Funny to be here at the King's flat again. Its in a different place now, but the furnishings, the dust, the dishes in the sink and the beer bottles, empty but for a bit of mould and a fag-end in the bottom, are all the same. This is where I started in Berlin in '92, with Bob away in England. Then I began to make puppets. I keep bumping into them as I visit people (they weren't as popular as Bratwurst, and I gave most away); old friends just hanging around, coated in fat and dust now, chipped and grimy, smiling naively for all eternity, with no obvious reason. Half the people think I'm nuts to want to come back, especially in wintertime - but its what I need. As far as slightly more practical ideas go, I'm busting with them - trouble is, making flyers, CD covers, posters, t-shirts for bands and clubs may be jolly fun, but most of these fellas are as skint as I am. So, if a real job finds me, I'm up for it.
Lots of people tell me how talented I am, perhaps for want of anything else to say. Well, this year I shall find a way to earn a fat bit of German bread, garnished with heaps of thrills, with a real steak on top, none of that kebab crap, served to me in a great big bed with red covers by a milky princess WHO HAPPENS TO BE READING THIS RIGHT NOW...


December 6
From today's TIMES:
A coroner has expressed amazement that a 60-strong church congregation left a naked man to die of cold outdoors while they feasted inside... refused to let the man in despite his pleas for help... Mr Clark, 62, wandered around the church in Dudley for 5 hours before dying of hypothermia... banged on the church door begging for assistance... Rev Ivor Sperring told the inquest that Mr Clark's behaviour was threatening... "He was picking up plastic and banging it on the ground. Most of the people were older than him and didn't feel they would be able to deal with the situation. He was nothing more than a nuisance... There was something sinister about the way he was breaking things."

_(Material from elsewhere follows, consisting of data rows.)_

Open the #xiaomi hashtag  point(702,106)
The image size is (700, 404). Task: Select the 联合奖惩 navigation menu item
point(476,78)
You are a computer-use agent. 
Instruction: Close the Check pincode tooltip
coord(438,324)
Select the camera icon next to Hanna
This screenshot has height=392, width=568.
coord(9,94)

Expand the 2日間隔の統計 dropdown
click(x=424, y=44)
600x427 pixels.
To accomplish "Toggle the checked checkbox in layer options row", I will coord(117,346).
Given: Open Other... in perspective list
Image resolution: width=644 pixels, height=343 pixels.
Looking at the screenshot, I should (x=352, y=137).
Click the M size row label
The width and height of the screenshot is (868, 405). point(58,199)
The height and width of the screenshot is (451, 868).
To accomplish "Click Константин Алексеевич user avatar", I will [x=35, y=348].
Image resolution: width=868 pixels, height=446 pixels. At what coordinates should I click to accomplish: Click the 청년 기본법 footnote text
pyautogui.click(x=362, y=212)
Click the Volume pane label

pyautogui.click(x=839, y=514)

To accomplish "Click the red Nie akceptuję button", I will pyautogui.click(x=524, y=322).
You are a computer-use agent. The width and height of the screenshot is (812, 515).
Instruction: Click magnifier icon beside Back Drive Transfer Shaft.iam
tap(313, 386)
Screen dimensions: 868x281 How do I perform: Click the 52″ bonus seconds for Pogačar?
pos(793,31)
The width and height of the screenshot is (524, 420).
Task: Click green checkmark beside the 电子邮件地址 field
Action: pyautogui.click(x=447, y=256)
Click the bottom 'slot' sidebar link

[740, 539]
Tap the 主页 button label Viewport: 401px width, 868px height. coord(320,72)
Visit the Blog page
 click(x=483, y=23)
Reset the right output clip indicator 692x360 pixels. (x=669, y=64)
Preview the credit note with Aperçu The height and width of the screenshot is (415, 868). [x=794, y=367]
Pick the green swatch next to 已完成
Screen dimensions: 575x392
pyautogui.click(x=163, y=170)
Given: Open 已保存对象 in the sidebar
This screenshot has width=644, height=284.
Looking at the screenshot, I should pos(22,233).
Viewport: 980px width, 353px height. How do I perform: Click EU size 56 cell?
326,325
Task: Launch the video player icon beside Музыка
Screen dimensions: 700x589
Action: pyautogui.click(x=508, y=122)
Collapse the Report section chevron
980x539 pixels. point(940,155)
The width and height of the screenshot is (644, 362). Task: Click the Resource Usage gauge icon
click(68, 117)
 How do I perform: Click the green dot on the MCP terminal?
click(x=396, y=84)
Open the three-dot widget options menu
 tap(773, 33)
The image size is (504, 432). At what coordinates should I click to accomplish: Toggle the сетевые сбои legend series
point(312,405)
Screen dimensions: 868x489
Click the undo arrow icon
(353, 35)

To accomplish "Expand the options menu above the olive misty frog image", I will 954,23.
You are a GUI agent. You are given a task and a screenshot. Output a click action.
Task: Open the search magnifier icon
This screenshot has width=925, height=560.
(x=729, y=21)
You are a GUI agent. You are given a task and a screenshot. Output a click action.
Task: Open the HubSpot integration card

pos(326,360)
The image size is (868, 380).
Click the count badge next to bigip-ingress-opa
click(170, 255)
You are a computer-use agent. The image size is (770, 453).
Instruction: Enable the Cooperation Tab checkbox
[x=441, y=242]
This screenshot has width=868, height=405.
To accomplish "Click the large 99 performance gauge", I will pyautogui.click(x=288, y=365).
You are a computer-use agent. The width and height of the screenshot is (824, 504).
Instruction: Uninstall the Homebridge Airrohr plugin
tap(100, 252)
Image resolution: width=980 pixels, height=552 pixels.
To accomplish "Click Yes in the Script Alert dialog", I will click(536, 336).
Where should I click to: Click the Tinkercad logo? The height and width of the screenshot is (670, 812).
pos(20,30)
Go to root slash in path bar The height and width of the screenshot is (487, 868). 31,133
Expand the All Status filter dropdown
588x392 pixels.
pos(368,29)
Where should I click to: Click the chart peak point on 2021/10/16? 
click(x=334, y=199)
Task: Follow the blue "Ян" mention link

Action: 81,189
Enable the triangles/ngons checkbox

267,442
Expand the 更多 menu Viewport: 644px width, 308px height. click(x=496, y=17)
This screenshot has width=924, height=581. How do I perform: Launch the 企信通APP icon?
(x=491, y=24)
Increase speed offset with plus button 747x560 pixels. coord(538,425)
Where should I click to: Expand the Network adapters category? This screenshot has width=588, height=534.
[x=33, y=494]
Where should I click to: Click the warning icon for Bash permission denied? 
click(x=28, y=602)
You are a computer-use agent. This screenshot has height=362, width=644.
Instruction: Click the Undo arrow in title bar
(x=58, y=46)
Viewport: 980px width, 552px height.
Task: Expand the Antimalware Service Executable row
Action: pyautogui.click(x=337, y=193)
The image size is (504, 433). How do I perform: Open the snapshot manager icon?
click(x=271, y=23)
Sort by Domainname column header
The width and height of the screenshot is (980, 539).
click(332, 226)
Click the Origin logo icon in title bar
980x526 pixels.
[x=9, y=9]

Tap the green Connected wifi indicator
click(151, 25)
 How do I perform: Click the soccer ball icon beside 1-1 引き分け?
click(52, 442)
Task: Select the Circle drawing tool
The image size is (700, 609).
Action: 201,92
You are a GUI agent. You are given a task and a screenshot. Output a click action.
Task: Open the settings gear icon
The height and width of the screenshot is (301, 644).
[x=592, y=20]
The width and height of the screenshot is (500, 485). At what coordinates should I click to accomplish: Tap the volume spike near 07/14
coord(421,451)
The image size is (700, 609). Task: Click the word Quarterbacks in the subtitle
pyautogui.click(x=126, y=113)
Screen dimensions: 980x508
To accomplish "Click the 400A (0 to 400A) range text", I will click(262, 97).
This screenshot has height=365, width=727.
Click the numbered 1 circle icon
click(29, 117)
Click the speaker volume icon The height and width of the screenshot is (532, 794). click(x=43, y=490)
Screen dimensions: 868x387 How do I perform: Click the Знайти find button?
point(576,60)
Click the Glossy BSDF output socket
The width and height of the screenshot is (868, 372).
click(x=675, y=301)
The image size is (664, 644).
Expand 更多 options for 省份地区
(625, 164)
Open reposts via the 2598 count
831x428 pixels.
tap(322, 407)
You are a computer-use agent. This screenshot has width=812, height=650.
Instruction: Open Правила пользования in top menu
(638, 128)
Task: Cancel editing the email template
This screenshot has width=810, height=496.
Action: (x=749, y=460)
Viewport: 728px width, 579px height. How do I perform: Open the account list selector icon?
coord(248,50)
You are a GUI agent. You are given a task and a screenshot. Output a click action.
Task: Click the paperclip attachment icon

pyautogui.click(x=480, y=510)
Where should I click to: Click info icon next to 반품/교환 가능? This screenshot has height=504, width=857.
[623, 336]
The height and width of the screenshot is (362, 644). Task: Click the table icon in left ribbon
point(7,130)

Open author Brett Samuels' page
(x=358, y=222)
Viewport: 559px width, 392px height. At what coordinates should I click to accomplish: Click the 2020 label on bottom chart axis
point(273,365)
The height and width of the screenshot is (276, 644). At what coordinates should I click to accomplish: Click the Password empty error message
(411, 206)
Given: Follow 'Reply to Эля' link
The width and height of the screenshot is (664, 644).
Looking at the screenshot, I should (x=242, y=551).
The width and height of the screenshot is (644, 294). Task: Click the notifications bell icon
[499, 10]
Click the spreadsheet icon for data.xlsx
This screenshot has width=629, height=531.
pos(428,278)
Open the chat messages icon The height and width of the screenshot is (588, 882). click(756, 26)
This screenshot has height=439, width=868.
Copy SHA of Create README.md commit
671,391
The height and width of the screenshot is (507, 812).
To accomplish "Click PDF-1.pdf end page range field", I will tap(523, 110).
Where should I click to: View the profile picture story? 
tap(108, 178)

Tonight was straight TV's premier of the excellent BOWLING FOR COLUMBINE. An eye-opener, yes, but has it opened U.S. eyes, or are they too deeply sunk in fear of the neighbours and mindless tradition ever to see the light? Haven't any of them read the rest of the 'right to bear arms' clause, written for the prompt formation of militias in case of aggression by us British?
Sad, then, to watch the U.K. going exactly the same way. The massive growth of gang-culture is not only thanks to cool American TV shows and rap videos, there are minor side issues, like poverty, poor education and the fact that guns are now piss-easy to get hold of. There are minor symptoms, too, like this recent obsession with crappy, wrongly entitled 'reality' TV shows, designed to indoctrinate youngsters into the fab new media-constructed culture of meaninglessness, hero-worship of thoroughly useless heroes and self-idolisation. America teaches us: you can have anything you want, and get it any way you want - just don't get caught if its dodgy.
To hammer the 16 cent K-Mart bullet home, Bowling for Columbine was immediately followed by NASHVILLE.
But I would never wish to halt progress. Which is a good thing, as there will be no halting progress till this country is as terrifying to live in as that one. To know what will happen after that will be easy; we'll just gaze across the sea as usual, be filled with loathing, and copy them some more.
My answer is revolutionary as usual: a ban on weapons outside the services. Automatic imprisonment for anyone in possession of a gun. Longer imprisonment for anyone who points a gun at someone else, loaded or not. Life imprisonment for anyone who shoots someone, dead or wounded. And re-indoctrinate society, starting with silly slogans like GUNS ARE NOT FOR FUN or LIBERTY DOES NOT MEAN FREEDOM TO SHOOT OTHERS. There. Aren't I the crazy fanatic? Imagine what I could do with a semi-automatic...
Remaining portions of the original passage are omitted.